Meursault habite dans un immeuble simple, où il mène une vie calme. Un jour, sa voisine lui rend visite. C’est Raymond, un homme qui travaille comme magasinier. Raymond est connu dans le quartier pour son comportement bruyant.
Raymond frappe à la porte de Meursault et, une fois à l’intérieur, lui propose de s’asseoir. Meursault est quelque peu curieux de sa visite.
— J’ai besoin de ton aide, Meursault, commence Raymond. J’ai eu des problèmes avec ma petite amie, et je veux lui écrire une lettre.
Meursault est un peu surpris par la demande de Raymond. Pourquoi lui demander de l’aide pour une lettre ? Raymond semble sérieux, alors Meursault accepte.
Raymond explique que sa petite amie le trompe et qu’il veut lui donner une leçon. Il dit à Meursault : — Tu sais, je ne suis pas bon avec les mots. Une lettre serait bien pour régler les choses.
Meursault écoute et finit par accepter d’écrire pour lui. Il sait que cela ne le concerne pas directement, mais il ne voit pas de raison de refuser.
Alors qu’ils rédigent la lettre ensemble, Raymond boit un verre de vin, parlant plus de sa vie et de ses difficultés. Meursault, lui, reste silencieux, écoutant les histoires que Raymond partage.
— Tu es un bon ami, dit Raymond après un moment. Merci de m’aider avec ça.
Meursault se contente de sourire légèrement. L’attitude expressive de Raymond contraste avec sa propre personnalité réservée. Mais la simplicité de la situation lui plaît.

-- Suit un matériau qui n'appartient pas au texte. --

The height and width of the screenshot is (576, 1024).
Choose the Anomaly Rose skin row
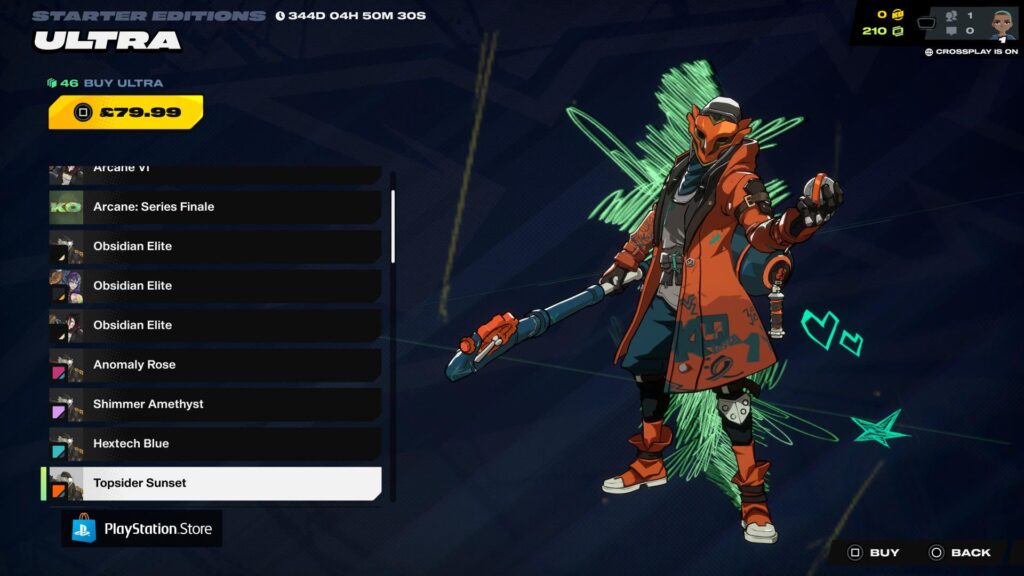[x=215, y=365]
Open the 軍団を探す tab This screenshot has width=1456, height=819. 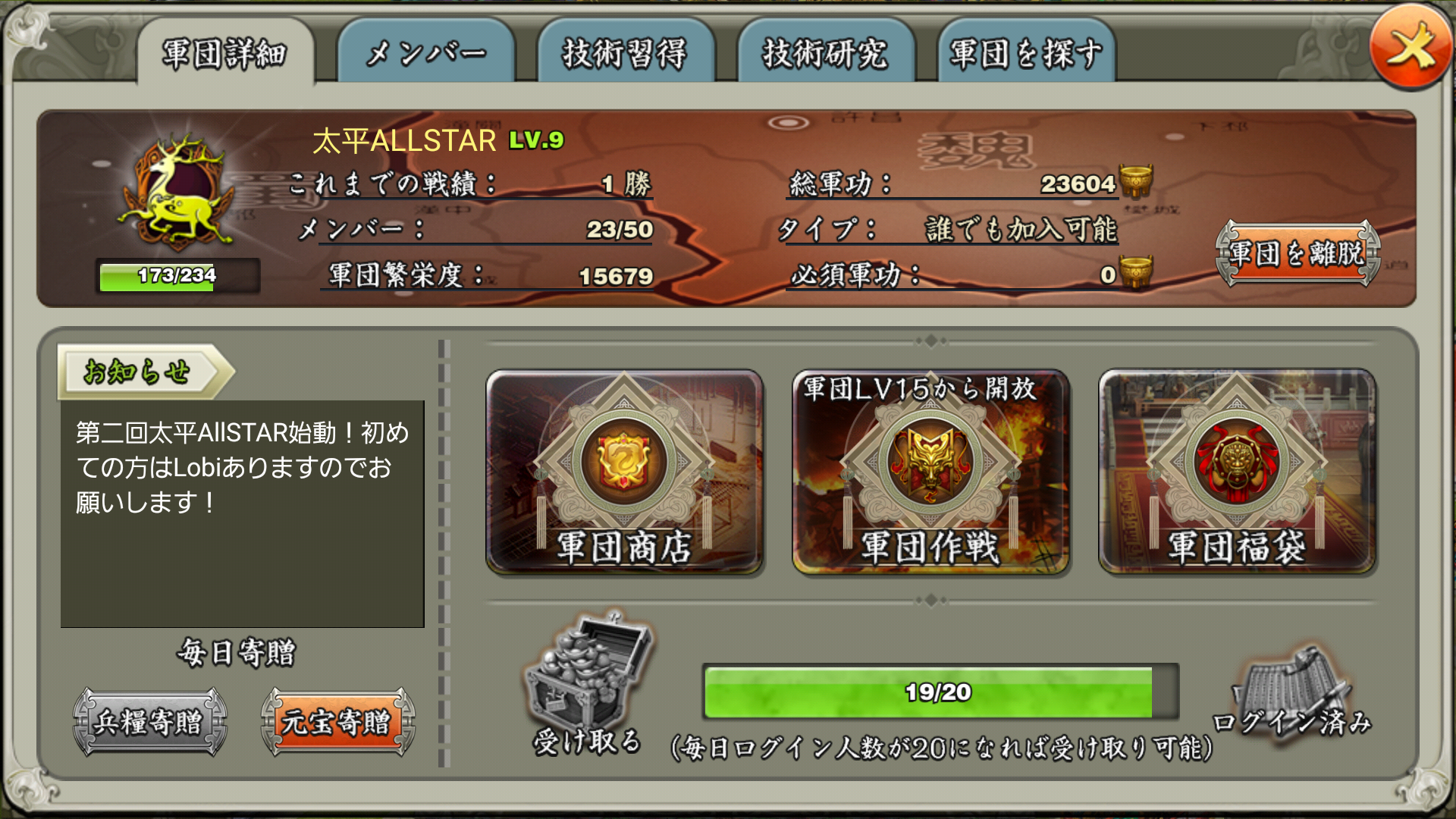[1026, 51]
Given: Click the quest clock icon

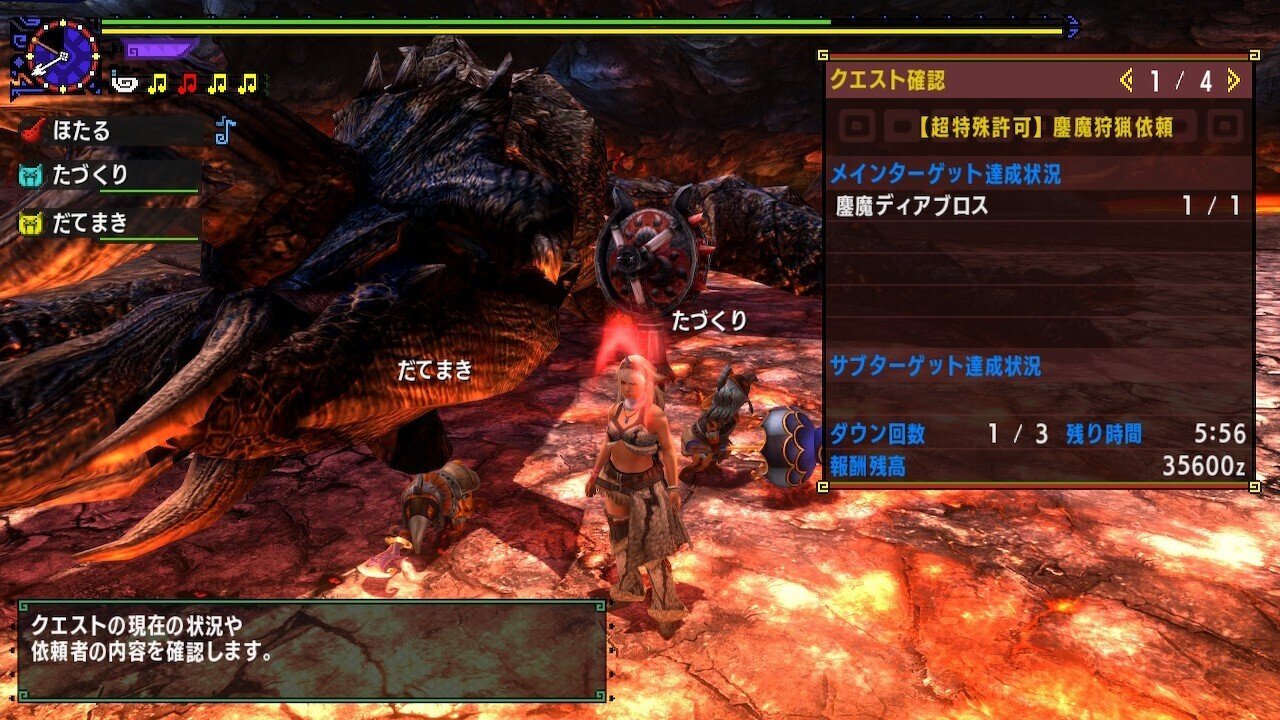Looking at the screenshot, I should [x=61, y=56].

Les jours passent, et Meursault trouve sa relation avec Raymond curieuse mais naturelle. Raymond l’invite souvent à jouer aux cartes, et ils passent du temps à discuter.

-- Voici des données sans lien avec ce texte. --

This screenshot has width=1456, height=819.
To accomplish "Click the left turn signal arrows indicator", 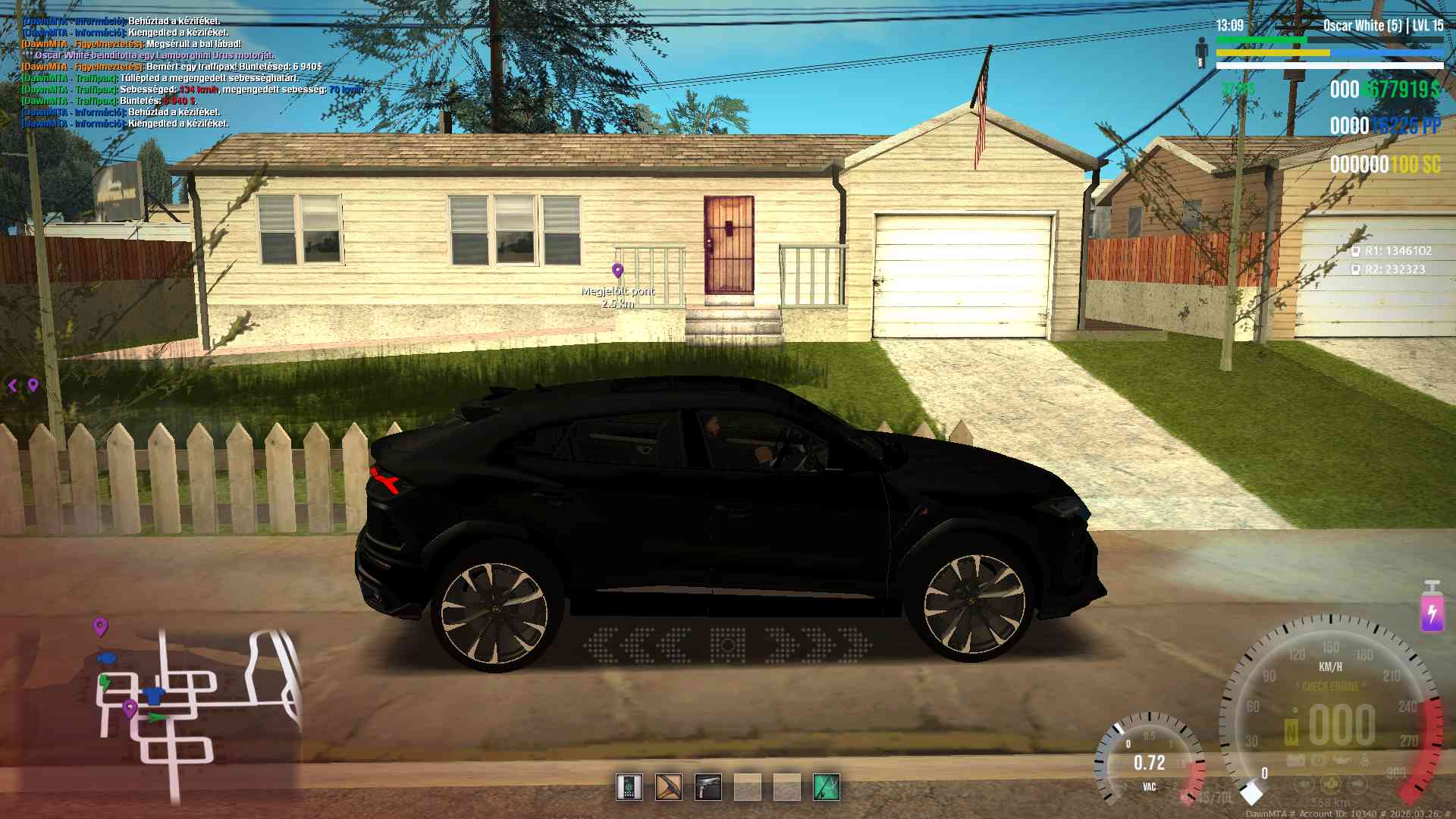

Un après-midi, Raymond frappe de nouveau à la porte de Meursault. Il est agité, ses mouvements rapides traduisant une certaine nervosité.
— Meursault, vient dehors ! Il y a une bagarre entre moi et son frère, dit-il.
Meursault suit Raymond, bien qu’il ne comprenne pas toute l’ampleur de la situation. Leur amitié, formée autour de dialogues simples, le lie à Raymond malgré tout.
Dans la rue, Raymond se dispute avec un homme. Meursault observe, ne prenant pas parti. La querelle semble sur le point d’éclater, mais d’autres voisins s’interposent.
Lorsque la situation se calme, Raymond remercie Meursault d’être venu. Il ajoute avec un sourire : — Tu es là quand j’ai besoin de toi. C’est important pour moi.
Meursault ressent une étrange satisfaction. Bien qu’il n’intervienne pas, il apprécie le fait d’être considéré comme un ami par Raymond.
Les jours suivants, ils continuent à se voir. Leur amitié repose sur une compréhension tacite. Raymond parle toujours avec énergie, tandis que Meursault écoute en silence.
Un soir, en partageant un repas, Raymond se tait soudain pour déclarer : — On devrait faire un barbecue ce week-end, qu’en dis-tu ?
Meursault accepte sans hésitation. Ce côté de Raymond, convivial et généreux, lui plaît. Leur amitié improbable s’est intensifiée avec le temps, bien que chacun conserve sa personnalité distincte.
La journée du barbecue arrive. Sous le soleil, avec des rires et des discussions animées, Raymond accueille quelques voisins. Meursault, assis confortablement, apprécie cette ambiance simple.
En observant tout cela, il se dit que peut-être cette amitié avec Raymond, pourtant singulière, a une valeur précieuse. Sa vie, bien que souvent présentée sous un jour ordinaire, est enrichie par ces interactions humaines.
Le soir tombe, et les derniers invités s’en vont. Meursault et Raymond restent assis, contemplant le crépitement des charbons éteints. Une amitié sincère s’est formée de manière inattendue, et cela apporte un léger sourire à Meursault en y pensant.